Over recent months there has been a certain amount of fuss over the appearance (or not) of art which is deemed inappropriate for public spaces (metro systems and the like) but which is acceptable in a museum context.
Elle Hunt’s article …
Censorship in metro stations and other public places reveal limits
to how far we’re prepared to be challenged by art
… was printed in the Guardian on 8 October and looks at some of the recent controversies including the refusal of advertising regulators in Germany, US and UK to allow explicit, uncensored images by Schiele, and the brouhaha in Stockholm over images by Liv Strömquist depicting menstruation on their metro (below). To this I would add Carolina Falkholt’s giant penis mural in New York.
I’m sorry guys, I don’t get it. There really should not be a problem.
- It’s art, and art is supposed to reflect life.
- Even if it isn’t art, it still reflects life – and life that we all know exists.
- I know, it pollutes children’s minds. Pah! That’s about as likely as me being Chinese. Just as they do nudity, children take these things in their stride unless they’ve been taught not to. Children know about these things and they’re curious; if they don’t know then they need to learn, and/or have an explanation. That way they become well adjusted adults.

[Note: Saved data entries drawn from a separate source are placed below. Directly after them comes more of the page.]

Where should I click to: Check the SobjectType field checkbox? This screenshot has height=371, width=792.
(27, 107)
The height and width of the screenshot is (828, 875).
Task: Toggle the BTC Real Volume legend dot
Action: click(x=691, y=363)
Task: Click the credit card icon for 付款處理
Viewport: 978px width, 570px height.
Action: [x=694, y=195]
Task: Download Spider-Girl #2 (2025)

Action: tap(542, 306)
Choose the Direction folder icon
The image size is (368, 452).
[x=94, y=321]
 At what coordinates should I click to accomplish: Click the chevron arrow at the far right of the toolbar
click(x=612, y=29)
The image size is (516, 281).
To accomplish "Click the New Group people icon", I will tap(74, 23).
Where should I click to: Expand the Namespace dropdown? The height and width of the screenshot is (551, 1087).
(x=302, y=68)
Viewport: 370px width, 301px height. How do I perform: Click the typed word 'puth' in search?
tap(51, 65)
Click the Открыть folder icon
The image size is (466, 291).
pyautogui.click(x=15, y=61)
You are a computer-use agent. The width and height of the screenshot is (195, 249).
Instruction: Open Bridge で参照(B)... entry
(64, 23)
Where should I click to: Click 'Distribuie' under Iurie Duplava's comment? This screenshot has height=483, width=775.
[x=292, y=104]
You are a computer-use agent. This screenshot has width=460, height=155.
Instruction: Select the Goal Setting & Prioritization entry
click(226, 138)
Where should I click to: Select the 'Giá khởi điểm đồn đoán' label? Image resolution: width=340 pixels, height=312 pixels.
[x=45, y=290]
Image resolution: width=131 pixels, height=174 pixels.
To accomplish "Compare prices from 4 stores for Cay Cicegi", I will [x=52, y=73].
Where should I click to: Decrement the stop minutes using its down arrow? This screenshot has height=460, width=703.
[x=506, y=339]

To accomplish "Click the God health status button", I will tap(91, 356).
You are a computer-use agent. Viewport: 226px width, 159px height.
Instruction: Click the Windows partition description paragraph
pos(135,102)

- As I keep saying, sex, bodily functions, anatomy, nudity etc. need to be normalised for the good of our health – mental and physical. They do not need marginalising and criminalising.
- Isn’t the ability to display such images all part of freedom of speech?
- Obscenity, pornography etc. exist only in the mind of the beholder. There is no external arbiter. It’s down to you, and what you were brain-washed into believing.
- Why do public institutions (like metro companies) think they can be the arbiters of what’s appropriate? If some people get upset, so what? There are many things I find distasteful from dog shit to rococo architecture, but I’m not about to have a hissy fit if there’s a poster of one on my local bus shelter; nor would I expect it to have been censored – I may not like it, but that’s my problem not yours. No-one is responsible for another’s thoughts, emotions or beliefs. We have to trust people to make up their own minds and look after their own emotions – ie. treat them as adults.
But let me go one step further. Is all this concern that people might get upset not all part of the patriarchy controlling people and keeping them in their place so the great, the good, the white and the male remain in their dominant positions?
It’s long overdue that everyone woke up and realised there was coffee brewing; lots of flavours of coffee too!